START Text passage

Monday, Mar. 12, 1951
Crime Doctor
In the little town of New London, Mo., 48 years ago, a man and his wife were injured in a buggy accident by the side of a stream. The man survived, but the woman was found dead, face down in the water. When a local doctor, after a cursory examination, suggested that the woman had been dosed with morphine, her husband was indicted for murder.
Then, as now, violent and mysterious deaths in most parts of the U.S. were the concern of an elected coroner who often had no knowledge of medicine. With no official machinery available to prove his client's innocence, the New London defense attorney went to the only man he knew who could help him: Dr. R. B.H. (for Rutherford Berchard Hayes) Gradwohl, a young St. Louis physician who picked up an occasional extra fee performing autopsies for the city coroner. Would Dr. Gradwohl, asked the lawyer, be interested in performing a private autopsy to save an innocent man's life? Dr. Gradwohl, who had spent five postgraduate years in Germany, Austria, England and France studying forensic (i.e., legal) medicine, said he would.

END Text passage
START Given information

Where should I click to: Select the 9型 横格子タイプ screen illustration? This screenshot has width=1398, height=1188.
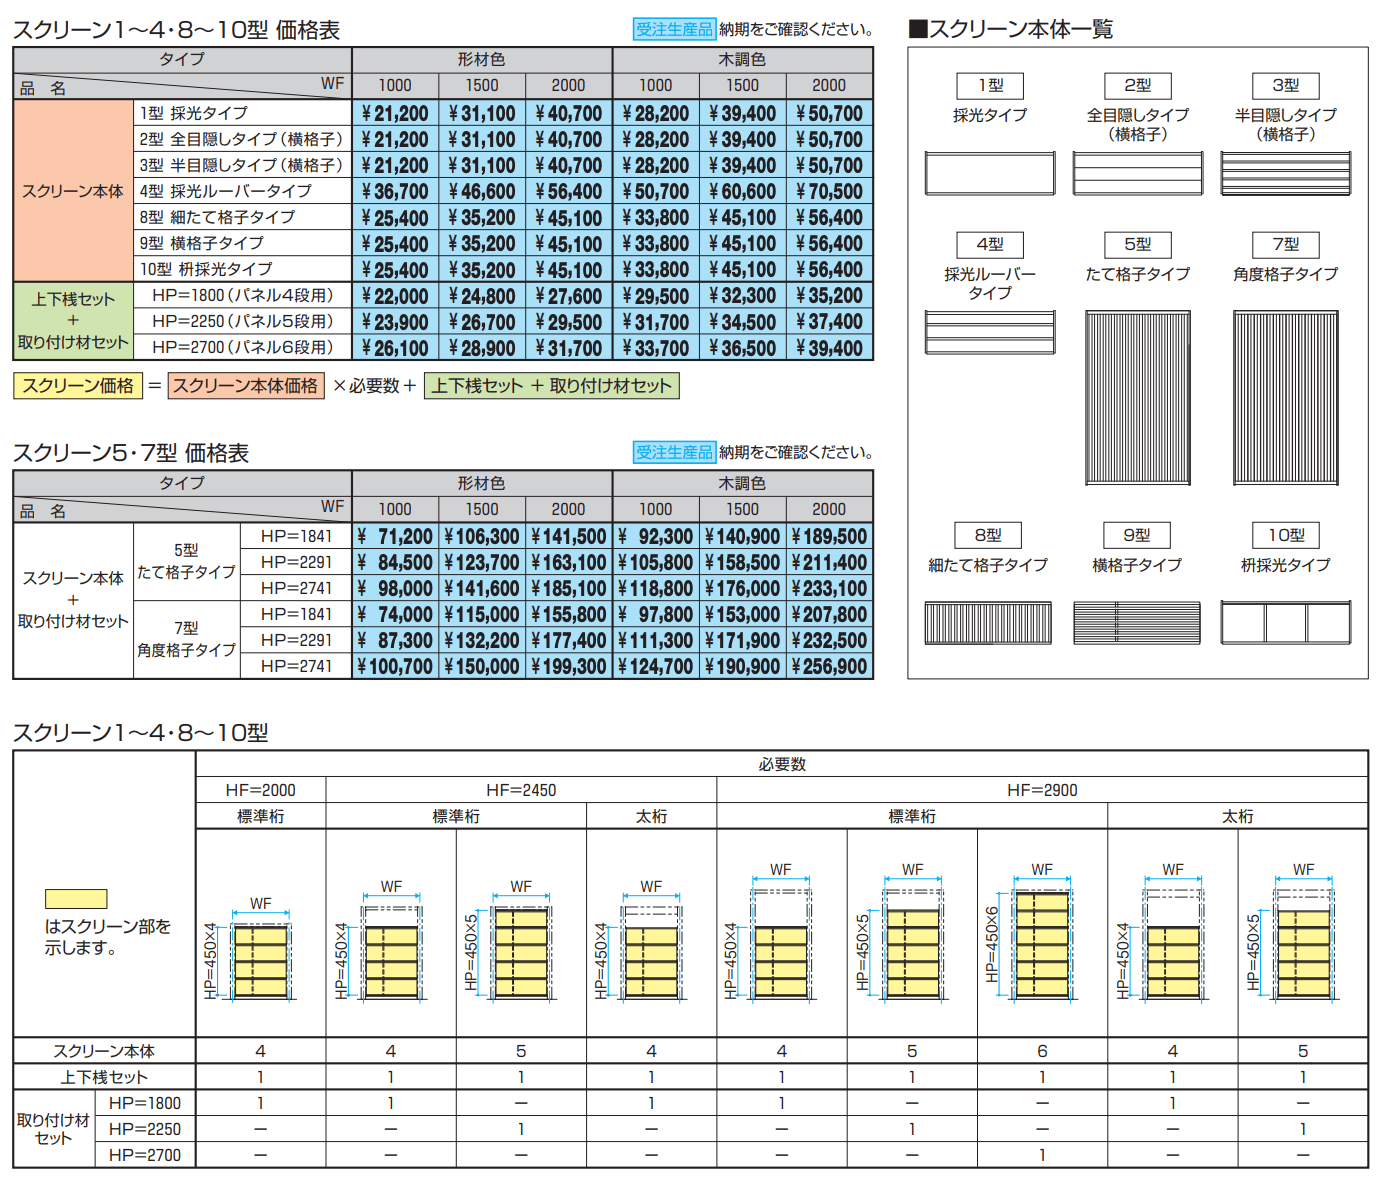coord(1137,622)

END Given information

Prompt
List every country the Crime Doctor article says Dr. Gradwohl spent postgraduate years in while studying forensic medicine.

Task response
Germany, Austria, England, France